>>>>
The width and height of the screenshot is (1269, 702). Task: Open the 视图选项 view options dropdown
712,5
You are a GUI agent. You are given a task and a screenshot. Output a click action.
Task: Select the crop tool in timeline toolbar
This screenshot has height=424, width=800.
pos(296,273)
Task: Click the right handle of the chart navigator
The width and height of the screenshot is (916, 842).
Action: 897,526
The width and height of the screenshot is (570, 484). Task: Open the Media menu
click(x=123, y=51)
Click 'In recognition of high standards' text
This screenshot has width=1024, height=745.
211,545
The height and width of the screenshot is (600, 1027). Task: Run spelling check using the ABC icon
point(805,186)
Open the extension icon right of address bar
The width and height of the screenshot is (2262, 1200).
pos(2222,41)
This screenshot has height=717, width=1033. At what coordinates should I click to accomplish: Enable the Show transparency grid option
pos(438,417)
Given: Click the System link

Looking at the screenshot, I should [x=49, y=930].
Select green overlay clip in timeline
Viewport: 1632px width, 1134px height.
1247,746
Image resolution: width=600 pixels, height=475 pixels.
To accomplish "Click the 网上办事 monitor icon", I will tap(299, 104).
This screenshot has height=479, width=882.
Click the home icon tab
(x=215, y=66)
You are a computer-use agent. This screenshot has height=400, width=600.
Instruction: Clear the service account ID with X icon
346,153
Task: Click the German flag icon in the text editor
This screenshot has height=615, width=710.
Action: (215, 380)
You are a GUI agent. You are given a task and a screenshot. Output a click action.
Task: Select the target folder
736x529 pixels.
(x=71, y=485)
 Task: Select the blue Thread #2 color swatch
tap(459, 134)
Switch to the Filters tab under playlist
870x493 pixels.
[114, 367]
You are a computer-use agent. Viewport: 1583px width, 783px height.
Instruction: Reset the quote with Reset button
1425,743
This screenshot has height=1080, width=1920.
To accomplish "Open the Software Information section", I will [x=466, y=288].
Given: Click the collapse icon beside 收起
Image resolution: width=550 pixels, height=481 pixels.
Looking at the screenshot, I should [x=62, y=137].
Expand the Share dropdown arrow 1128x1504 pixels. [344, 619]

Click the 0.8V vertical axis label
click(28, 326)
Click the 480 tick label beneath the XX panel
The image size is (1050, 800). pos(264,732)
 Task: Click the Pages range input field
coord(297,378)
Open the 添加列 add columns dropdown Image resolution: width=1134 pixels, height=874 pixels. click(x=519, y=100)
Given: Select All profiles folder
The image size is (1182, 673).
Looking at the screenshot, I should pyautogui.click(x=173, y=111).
<<<<
> **About this exercise**
Give the exact lines, and only those, from the line containing "This screenshot has height=424, width=800." through the line containing "Task: Click the German" in the entries above.

> **Task result**
This screenshot has height=424, width=800.
pos(296,273)
Task: Click the right handle of the chart navigator
The width and height of the screenshot is (916, 842).
Action: 897,526
The width and height of the screenshot is (570, 484). Task: Open the Media menu
click(x=123, y=51)
Click 'In recognition of high standards' text
This screenshot has width=1024, height=745.
211,545
The height and width of the screenshot is (600, 1027). Task: Run spelling check using the ABC icon
point(805,186)
Open the extension icon right of address bar
The width and height of the screenshot is (2262, 1200).
pos(2222,41)
This screenshot has height=717, width=1033. At what coordinates should I click to accomplish: Enable the Show transparency grid option
pos(438,417)
Given: Click the System link

Looking at the screenshot, I should [x=49, y=930].
Select green overlay clip in timeline
Viewport: 1632px width, 1134px height.
1247,746
Image resolution: width=600 pixels, height=475 pixels.
To accomplish "Click the 网上办事 monitor icon", I will tap(299, 104).
This screenshot has height=479, width=882.
Click the home icon tab
(x=215, y=66)
You are a computer-use agent. This screenshot has height=400, width=600.
Instruction: Clear the service account ID with X icon
346,153
Task: Click the German flag icon in the text editor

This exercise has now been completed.